++++ Available data ++++
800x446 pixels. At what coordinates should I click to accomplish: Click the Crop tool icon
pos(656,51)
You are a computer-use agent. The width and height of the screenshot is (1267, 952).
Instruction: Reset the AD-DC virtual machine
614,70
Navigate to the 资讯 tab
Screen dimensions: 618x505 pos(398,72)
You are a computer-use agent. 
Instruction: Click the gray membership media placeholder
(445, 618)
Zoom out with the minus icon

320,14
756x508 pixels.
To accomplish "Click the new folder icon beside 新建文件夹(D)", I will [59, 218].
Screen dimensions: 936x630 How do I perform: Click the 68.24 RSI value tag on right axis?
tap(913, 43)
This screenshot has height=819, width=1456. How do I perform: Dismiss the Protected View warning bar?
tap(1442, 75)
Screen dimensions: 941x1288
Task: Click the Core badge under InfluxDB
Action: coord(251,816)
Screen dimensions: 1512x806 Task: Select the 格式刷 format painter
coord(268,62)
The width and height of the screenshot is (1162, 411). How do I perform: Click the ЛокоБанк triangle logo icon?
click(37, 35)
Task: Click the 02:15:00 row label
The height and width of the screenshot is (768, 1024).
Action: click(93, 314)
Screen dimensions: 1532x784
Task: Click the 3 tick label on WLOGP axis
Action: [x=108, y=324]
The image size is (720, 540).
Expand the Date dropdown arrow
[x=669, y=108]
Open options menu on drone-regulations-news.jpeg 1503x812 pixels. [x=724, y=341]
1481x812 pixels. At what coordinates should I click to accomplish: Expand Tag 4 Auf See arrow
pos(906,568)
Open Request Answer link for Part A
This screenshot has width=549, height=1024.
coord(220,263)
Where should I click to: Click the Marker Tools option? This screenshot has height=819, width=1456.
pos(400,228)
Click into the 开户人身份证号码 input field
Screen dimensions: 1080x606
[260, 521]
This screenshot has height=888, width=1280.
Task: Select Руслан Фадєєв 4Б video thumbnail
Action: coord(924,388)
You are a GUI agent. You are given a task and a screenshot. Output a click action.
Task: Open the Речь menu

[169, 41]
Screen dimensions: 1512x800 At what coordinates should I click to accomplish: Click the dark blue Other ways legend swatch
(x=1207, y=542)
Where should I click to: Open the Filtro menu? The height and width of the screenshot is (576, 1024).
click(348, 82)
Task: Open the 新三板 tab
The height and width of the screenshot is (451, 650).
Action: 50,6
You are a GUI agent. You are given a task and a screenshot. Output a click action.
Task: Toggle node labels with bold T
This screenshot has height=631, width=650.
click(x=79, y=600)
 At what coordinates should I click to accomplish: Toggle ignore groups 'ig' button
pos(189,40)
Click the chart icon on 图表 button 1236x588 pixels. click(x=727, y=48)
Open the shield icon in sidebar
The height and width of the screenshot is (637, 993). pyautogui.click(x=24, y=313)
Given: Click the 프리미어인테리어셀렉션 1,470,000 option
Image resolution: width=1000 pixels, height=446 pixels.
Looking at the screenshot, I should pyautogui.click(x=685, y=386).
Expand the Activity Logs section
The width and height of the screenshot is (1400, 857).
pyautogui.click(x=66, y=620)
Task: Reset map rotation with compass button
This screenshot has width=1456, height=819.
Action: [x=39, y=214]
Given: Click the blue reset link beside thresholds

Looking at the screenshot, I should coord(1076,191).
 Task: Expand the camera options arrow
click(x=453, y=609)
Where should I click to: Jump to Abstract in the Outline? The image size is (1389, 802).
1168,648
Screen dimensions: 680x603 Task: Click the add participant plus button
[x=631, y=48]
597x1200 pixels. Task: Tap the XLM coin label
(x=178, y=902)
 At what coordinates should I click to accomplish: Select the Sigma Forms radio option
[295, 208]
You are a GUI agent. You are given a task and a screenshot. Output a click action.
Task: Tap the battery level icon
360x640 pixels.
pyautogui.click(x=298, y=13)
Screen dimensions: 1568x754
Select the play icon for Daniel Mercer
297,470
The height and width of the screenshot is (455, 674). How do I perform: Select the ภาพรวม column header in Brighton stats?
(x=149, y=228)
++++
* [Task objective] Repeat the rows from the line containing "You are a computer-use agent. The" through the line containing "Action: coord(924,388)", both included, without any changes.

* [Full solution]
You are a computer-use agent. The width and height of the screenshot is (1267, 952).
Instruction: Reset the AD-DC virtual machine
614,70
Navigate to the 资讯 tab
Screen dimensions: 618x505 pos(398,72)
You are a computer-use agent. 
Instruction: Click the gray membership media placeholder
(445, 618)
Zoom out with the minus icon

320,14
756x508 pixels.
To accomplish "Click the new folder icon beside 新建文件夹(D)", I will [59, 218].
Screen dimensions: 936x630 How do I perform: Click the 68.24 RSI value tag on right axis?
tap(913, 43)
This screenshot has height=819, width=1456. How do I perform: Dismiss the Protected View warning bar?
tap(1442, 75)
Screen dimensions: 941x1288
Task: Click the Core badge under InfluxDB
Action: coord(251,816)
Screen dimensions: 1512x806 Task: Select the 格式刷 format painter
coord(268,62)
The width and height of the screenshot is (1162, 411). How do I perform: Click the ЛокоБанк triangle logo icon?
click(37, 35)
Task: Click the 02:15:00 row label
The height and width of the screenshot is (768, 1024).
Action: click(93, 314)
Screen dimensions: 1532x784
Task: Click the 3 tick label on WLOGP axis
Action: [x=108, y=324]
The image size is (720, 540).
Expand the Date dropdown arrow
[x=669, y=108]
Open options menu on drone-regulations-news.jpeg 1503x812 pixels. [x=724, y=341]
1481x812 pixels. At what coordinates should I click to accomplish: Expand Tag 4 Auf See arrow
pos(906,568)
Open Request Answer link for Part A
This screenshot has width=549, height=1024.
coord(220,263)
Where should I click to: Click the Marker Tools option? This screenshot has height=819, width=1456.
pos(400,228)
Click into the 开户人身份证号码 input field
Screen dimensions: 1080x606
[260, 521]
This screenshot has height=888, width=1280.
Task: Select Руслан Фадєєв 4Б video thumbnail
Action: coord(924,388)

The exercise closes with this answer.